Despite emerging as a big winner from the pandemic thanks to the explosion in online shopping spurring demand for storage, pockets of the industrial-property market have also been hit. Major customers including airlines have suffered from the collapse in global travel.
“We have a team dedicated to pursuing additional cost-reduction initiatives for cash preservation,” Air Canada Deputy CEO and CFO Michael Rousseau said in a July call. “In addition to labor and fleet rightsizing, areas of focus are maintenance, real estate, IT and other fixed-cost areas.”
“You negotiate and get some relief for times like this. If the situation continues, we’ll perhaps have to extend and ask for greater relief.”
-- Ashish Dikshit, managing director of Aditya Birla Fashion and Retail
- Earnings call date: Nov. 6
- Company description: Mumbai-based fashion retailer
- Real estate footprint: Over 3,000 stores across more than 750 cities
- Estimated savings: Rent for six months through September dropped about $18 million from a year earlier
The breadth of the pull-backs is striking. Domtar Corp., which operates paper mills in the U.S., is exploring site closures, while Waste Connections Inc., which operates recycling centers, expects to reduce rents. Even companies in health care, like Tennessee-based retirement home operator Brookdale Senior Living Inc., are securing cuts from landlords.
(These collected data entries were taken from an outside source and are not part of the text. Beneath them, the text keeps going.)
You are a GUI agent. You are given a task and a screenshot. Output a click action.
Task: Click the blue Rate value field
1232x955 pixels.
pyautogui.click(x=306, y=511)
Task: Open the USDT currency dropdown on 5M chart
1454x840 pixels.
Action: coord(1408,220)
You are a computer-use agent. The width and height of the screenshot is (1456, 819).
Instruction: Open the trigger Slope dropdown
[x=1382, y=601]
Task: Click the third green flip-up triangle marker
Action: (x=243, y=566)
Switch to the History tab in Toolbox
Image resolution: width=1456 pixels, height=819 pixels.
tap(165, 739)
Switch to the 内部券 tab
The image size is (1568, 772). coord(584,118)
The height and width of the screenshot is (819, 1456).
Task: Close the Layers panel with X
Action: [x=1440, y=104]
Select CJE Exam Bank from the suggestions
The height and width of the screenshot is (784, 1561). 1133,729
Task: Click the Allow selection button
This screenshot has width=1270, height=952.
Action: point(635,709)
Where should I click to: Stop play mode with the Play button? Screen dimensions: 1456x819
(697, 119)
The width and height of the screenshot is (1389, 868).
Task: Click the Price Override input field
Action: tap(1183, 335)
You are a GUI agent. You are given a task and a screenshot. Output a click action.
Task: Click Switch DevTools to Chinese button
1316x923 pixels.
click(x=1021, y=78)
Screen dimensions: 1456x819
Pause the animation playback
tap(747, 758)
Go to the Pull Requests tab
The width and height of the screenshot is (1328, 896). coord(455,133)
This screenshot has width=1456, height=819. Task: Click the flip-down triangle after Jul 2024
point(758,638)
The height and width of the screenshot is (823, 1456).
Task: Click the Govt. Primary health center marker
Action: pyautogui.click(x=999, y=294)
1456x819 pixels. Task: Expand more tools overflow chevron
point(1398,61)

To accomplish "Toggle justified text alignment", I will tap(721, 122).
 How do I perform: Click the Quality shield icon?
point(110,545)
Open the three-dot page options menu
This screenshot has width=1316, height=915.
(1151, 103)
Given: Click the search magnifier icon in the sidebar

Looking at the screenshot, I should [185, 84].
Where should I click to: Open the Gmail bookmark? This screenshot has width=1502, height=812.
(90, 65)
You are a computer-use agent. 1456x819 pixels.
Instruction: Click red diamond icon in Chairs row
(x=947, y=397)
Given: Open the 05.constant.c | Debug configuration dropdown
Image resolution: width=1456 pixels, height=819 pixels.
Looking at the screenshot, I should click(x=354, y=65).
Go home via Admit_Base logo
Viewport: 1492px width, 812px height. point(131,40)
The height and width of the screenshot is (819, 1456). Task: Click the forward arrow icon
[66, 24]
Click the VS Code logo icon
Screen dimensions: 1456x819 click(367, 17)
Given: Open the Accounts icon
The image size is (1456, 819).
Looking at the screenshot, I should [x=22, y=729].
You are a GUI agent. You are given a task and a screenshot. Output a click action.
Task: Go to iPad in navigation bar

“The rent reductions that we received are significant and permanent and they total more than $500 million,” Brookdale CEO Lucinda Baier said on a call in August.
Many companies’ cost cutting plans are still at an early stage, and will take some time to filter through to investors’ bottom lines. As workers prepare for some kind of return to buildings next year, long-term questions about real estate needs may even grow more urgent as concerns about health, safety and human interaction become more entrenched.
“We are going to move into a new world where people have the right balance of working from home and working in the office,” John Rogers, CFO at advertising group WPP Plc, said on an Aug. 27 earnings call. “That will mean that we need less office space going forward.”
Note: Given the limitations of AI and live transcriptions, the total number of companies discussing real estate costs may be even higher.